Eddie’s Club Adjunct Collection
Tony D’Orazi is a member of the Eddie’s Club Adjunct Collection, an exclusive group of portraits of the patrons of Eddie’s Club, a legendary bar located in downtown Missoula and known today as Charlie B’s.
Photographer Lee Nye worked as a bartender at Eddie's in the late 1960s and early '70s. Around 10 in the morning, when the light was just right, he’d take one of the bar patrons into the back alley for a photograph. With conversation, continuous eye contact, and a Rolleiflex twin lens reflex camera held casually at chest height, Nye captured the portraits hundreds of men—and a few women—in moments of ease and candor. He meticulously printed the negatives on velvety Kodak Ektalure G paper and hanged the finished, framed prints at the bar. The unforgettable faces of Missoula’s miners, loggers, railroaders, drifters, writers, and poets began to line the walls, and the Eddie’s Club Series was born. Though the bar has changed names, the photos remain just as they were.

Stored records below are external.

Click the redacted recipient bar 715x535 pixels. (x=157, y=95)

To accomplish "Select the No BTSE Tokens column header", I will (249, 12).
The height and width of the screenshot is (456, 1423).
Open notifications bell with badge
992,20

Around 1970, Nye selected 31 portraits and made prints of alternate poses or expressions, and called these the Eddie’s Club Adjunct Collection. Tracy Blakeslee acquired the prints in 1996 and donated them to MAM in 2017.
MAM exhibited these works in 2019. While many of the characters were well-known, lifelong Missoula residents, several had become lost in time. The exhibit, reviewed by John Yau, became an opportunity to collect stories and memories and discover what became of some of the men, like Tony D’Orazi.

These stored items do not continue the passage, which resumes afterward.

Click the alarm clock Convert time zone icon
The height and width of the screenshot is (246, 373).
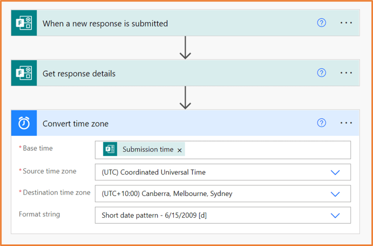click(x=24, y=123)
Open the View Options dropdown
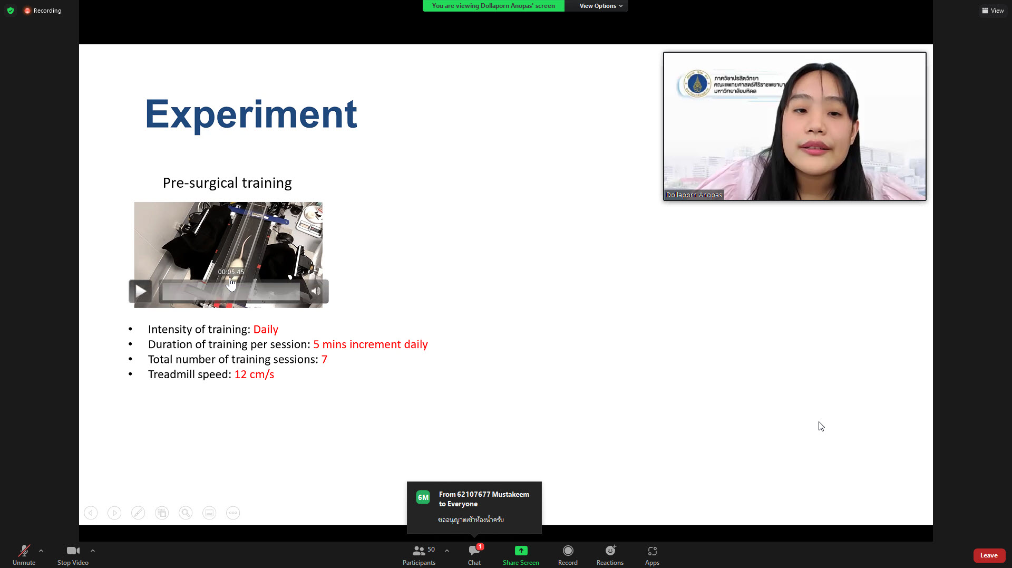This screenshot has height=568, width=1012. (x=600, y=6)
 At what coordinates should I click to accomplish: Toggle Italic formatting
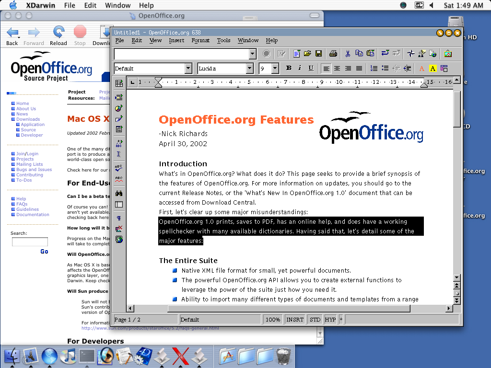(300, 69)
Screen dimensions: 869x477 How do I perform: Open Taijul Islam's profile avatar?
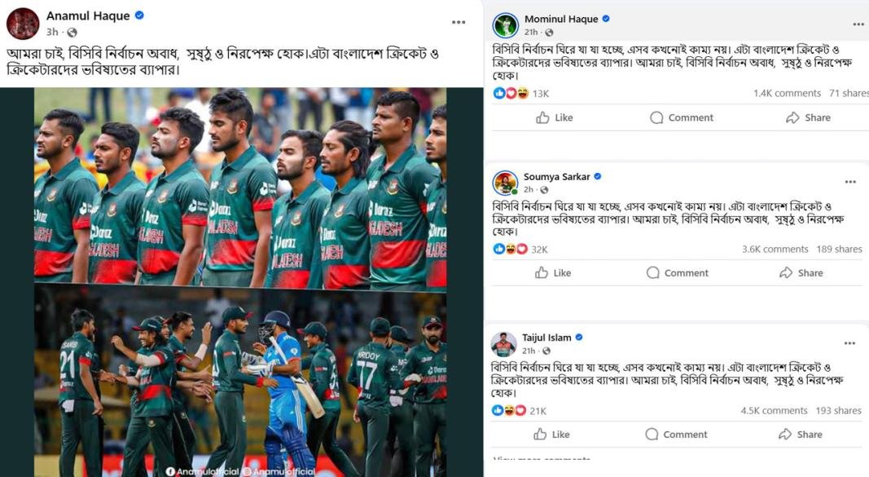504,344
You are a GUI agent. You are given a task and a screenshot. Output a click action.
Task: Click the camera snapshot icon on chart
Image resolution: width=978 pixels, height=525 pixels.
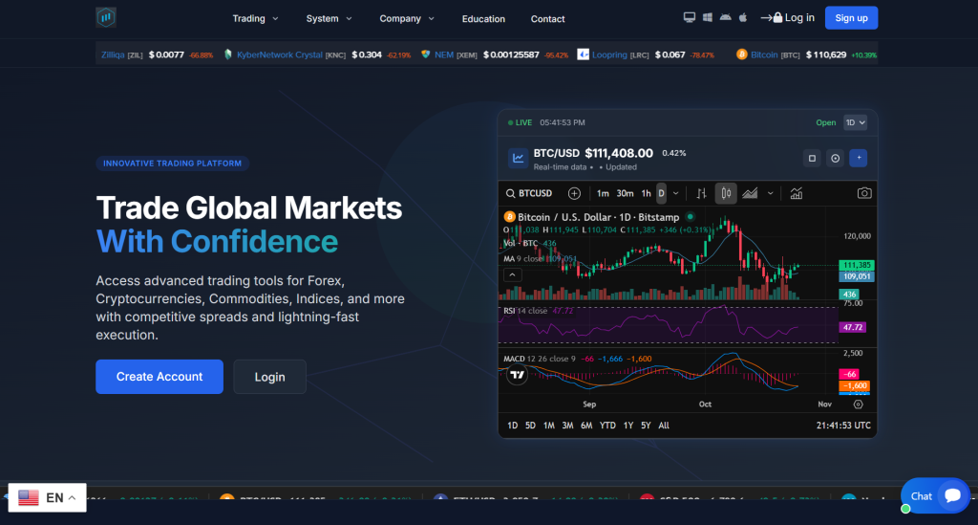pyautogui.click(x=863, y=193)
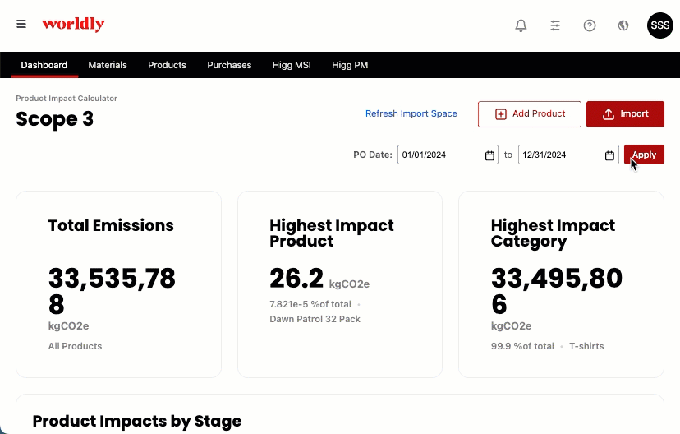Image resolution: width=680 pixels, height=434 pixels.
Task: Click the Refresh Import Space link
Action: click(411, 113)
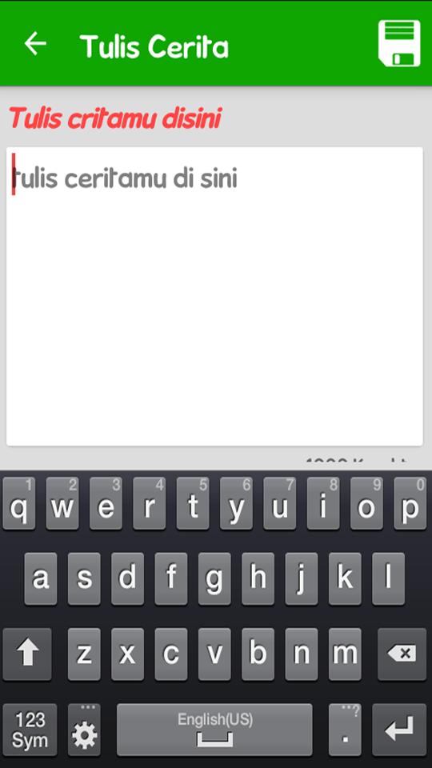Tap the letter m key
The width and height of the screenshot is (432, 768).
click(345, 654)
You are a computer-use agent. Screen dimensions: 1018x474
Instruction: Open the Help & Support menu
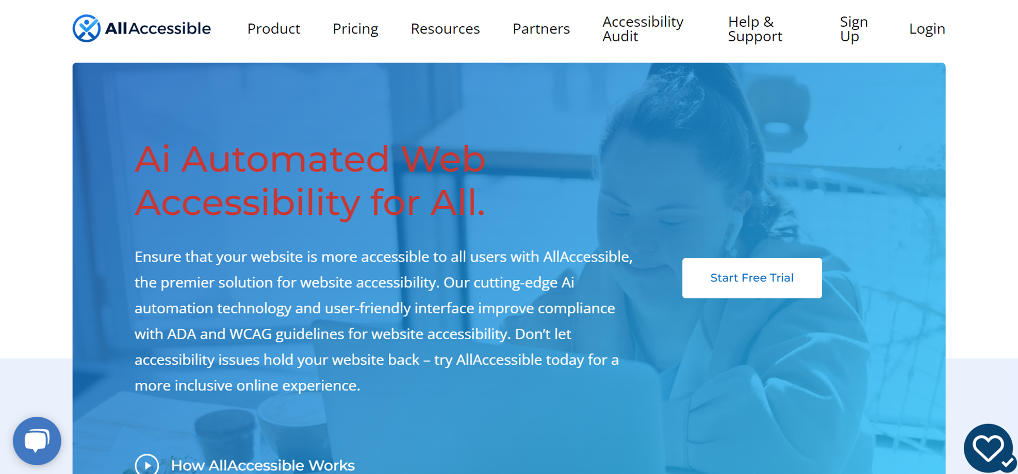point(755,29)
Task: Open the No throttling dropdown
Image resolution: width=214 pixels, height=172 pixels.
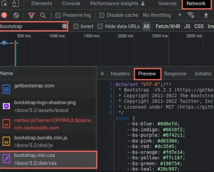Action: tap(162, 15)
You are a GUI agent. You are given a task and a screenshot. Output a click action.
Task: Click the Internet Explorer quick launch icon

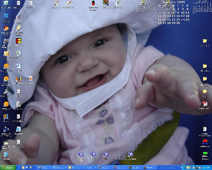[20, 168]
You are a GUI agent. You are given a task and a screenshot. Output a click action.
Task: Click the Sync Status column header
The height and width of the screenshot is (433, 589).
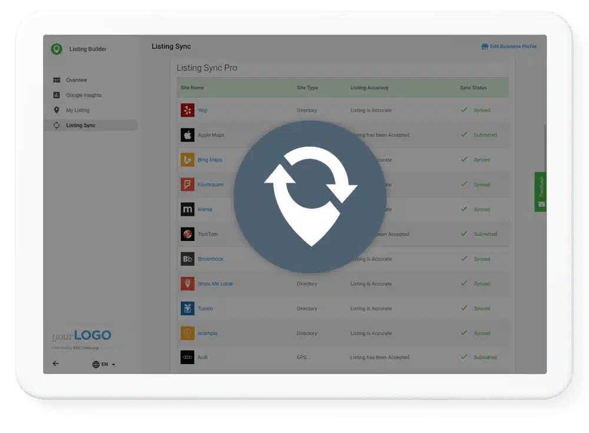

D'Orazi was born in Missoula in 1909, the oldest of 10 children. He and his wife, Miltreta, raised their family in Eagle Rock, a neighborhood in the northeast of Los Angeles. D’Orazi was a quick sketch artist and pioneer in children's programming, radio, and television. He attended the American League Arts school in New York in the late 1920s and received two first prizes at the Chicago World's Fair Exhibition in the 1930s. In Los Angeles, he hosted a radio and television program that taught children how to draw, earning him the moniker the First Cartoonist of the Air. One of his cartoons of Will Rogers is in the collection of the National Portrait Gallery. He was one of the early in-between artists for Disney and worked on Pluto and Goofy. In fact, he may have voiced these characters, as well.
According to an oral history with his sister, Marie Giles, recorded in 1990, "Other than illness, he would have had a very successful life. ... My father...had to go pick him up and everything. It was like a nervous breakdown is what had happened from the pressure. In fact, that affected my brother Tony's life for the rest of his life. Otherwise, I think he really would have been very successful with his artwork."
D'Orazi passed away in the Eagle Rock neighborhood of Los Angeles in 1974.